Chuck Ragan – Feast or Famine
Sideonedummy Records/Cargo VÖ 24.08.2007
Richtig geglaubt hat es Chuck Ragan eh keiner. Zurückziehen wolle er sich, mehr Zeit mit seiner Familie verbringen, erklärte er, nachdem sich Hot Water Music auflösten. Tatsächlich zog Ragan auch erstmal von Florida an die Westküste nach Kalifornien, irgendwo in ein kleines abgelegenes Dorf. Doch plötzlich sah man ihn wieder spielen, spontan in kalifornischen Cafés, mit seiner Gitarre und Mundharmonika. Nach einigen Split 7“s und dem Live-Album „Los Feliz“ legt der charismatische Ex-Hot Water Music Sänger jetzt endlich mit seinem ersten Studio-Album „Feast or Famine“ nach.
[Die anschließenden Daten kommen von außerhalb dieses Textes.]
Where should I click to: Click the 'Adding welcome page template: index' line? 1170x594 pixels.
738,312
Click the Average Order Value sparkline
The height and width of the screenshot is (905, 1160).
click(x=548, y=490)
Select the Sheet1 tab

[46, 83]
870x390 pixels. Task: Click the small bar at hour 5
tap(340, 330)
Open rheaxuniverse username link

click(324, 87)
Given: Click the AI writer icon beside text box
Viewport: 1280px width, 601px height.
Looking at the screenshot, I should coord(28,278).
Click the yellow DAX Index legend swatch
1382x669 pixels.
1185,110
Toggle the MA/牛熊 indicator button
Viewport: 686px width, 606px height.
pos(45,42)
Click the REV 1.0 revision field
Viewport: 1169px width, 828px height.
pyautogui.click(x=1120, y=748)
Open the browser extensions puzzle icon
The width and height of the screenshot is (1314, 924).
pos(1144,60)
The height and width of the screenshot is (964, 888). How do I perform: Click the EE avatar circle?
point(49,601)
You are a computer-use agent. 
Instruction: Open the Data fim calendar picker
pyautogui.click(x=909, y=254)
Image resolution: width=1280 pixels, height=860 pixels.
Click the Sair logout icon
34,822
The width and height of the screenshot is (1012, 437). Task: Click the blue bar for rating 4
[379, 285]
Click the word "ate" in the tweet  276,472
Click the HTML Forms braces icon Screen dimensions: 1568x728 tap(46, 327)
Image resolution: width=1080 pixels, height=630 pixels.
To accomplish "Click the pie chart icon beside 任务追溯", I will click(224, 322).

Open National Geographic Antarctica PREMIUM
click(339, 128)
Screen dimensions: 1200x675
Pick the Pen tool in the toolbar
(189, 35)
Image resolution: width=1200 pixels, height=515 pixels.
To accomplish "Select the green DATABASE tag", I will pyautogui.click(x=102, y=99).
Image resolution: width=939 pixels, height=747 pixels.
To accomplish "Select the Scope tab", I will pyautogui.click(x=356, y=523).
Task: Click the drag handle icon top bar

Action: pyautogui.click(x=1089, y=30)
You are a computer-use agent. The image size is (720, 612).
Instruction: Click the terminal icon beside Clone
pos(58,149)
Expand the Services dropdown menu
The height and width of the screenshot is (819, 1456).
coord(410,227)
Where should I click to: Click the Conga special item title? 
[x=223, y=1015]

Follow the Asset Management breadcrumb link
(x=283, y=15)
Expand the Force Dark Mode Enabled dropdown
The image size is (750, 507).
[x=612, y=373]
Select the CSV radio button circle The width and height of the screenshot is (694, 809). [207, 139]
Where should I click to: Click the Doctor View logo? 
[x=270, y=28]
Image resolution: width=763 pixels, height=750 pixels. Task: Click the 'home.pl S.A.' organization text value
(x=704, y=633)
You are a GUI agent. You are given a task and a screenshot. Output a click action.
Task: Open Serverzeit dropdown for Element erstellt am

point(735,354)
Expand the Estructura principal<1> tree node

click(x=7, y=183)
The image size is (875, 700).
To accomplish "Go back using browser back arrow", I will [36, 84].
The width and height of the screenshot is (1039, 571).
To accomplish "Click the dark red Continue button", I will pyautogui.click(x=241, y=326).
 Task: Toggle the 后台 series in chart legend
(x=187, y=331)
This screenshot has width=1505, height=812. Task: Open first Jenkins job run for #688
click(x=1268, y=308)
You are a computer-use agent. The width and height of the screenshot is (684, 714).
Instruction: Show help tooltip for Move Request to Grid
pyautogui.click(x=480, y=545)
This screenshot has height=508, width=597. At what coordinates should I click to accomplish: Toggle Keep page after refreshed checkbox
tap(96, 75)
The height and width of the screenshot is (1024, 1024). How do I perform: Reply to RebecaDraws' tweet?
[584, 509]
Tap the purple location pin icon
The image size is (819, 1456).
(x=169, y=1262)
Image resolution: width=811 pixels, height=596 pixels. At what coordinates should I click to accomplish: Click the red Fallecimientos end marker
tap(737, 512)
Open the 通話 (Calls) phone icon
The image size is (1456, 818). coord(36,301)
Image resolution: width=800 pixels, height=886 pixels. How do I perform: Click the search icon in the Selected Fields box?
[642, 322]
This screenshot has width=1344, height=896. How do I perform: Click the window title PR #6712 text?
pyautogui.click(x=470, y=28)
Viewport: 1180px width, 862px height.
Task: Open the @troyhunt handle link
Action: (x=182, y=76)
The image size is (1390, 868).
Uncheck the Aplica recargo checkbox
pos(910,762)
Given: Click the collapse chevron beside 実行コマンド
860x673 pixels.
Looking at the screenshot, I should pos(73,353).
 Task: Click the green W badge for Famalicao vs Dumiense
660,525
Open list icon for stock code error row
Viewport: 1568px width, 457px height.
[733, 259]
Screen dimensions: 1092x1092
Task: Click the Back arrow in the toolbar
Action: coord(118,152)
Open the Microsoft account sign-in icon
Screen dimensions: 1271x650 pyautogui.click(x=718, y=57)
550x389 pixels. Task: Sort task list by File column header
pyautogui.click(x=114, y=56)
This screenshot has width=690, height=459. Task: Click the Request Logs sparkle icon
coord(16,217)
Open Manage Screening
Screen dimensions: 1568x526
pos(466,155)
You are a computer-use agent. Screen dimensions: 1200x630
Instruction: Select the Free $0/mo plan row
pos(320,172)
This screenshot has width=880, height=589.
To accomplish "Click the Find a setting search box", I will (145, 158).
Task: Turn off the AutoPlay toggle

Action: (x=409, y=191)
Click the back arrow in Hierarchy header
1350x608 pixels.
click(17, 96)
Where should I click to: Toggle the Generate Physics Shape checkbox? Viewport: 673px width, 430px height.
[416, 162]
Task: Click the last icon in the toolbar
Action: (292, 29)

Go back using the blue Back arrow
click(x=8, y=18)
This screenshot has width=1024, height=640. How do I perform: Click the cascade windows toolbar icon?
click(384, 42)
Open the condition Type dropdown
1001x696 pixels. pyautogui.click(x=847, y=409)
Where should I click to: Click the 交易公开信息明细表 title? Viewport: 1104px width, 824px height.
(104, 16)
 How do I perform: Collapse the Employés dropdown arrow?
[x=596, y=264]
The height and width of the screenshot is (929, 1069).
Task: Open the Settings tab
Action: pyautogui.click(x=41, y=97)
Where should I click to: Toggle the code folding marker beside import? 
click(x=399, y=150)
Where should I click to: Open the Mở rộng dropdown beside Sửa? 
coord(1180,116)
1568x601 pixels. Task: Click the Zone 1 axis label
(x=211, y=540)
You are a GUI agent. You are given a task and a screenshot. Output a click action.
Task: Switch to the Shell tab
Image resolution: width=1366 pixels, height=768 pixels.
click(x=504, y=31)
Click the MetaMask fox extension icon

Und das ist nicht ganz unerwartet ein ungemein traditionelles Folk-Album geworden, ähnlich seinem früheren Folk/Country Projekt Rumbleseat, dass er vor ein einigen Jahren zusammen mit Chris Wollard von HWM für ein paar Singles und Shows ins Leben rief. Auch hier dominiert die raue, unverkennbare Stimme Ragans im Zusammenspiel mit seiner Gitarre und Mundharmonika, zusätzlich instrumentiert mit Mandoline, Akkordeon, Banjo und Schlagzeug. Die zehn Songs klingen dabei wahlweise melancholisch („Geraldine“, „Symmetry“) oder flott und kraftvoll („Do You Pray“). Höhepunkt des Albums ist „California Burritos“, ein Rumbleseat Song, der durch die neue Instrumentierung mit Mandoline und Akkordeon unglaublich an Kraft und Intensität gewinnt. Das einzig störende ist die für ein Folk-Album definitiv zu dick aufgetragene Produktion. Doch auch die hat man spätestens nach dem zweiten Durchlauf wieder vergessen. Wertung 8/10.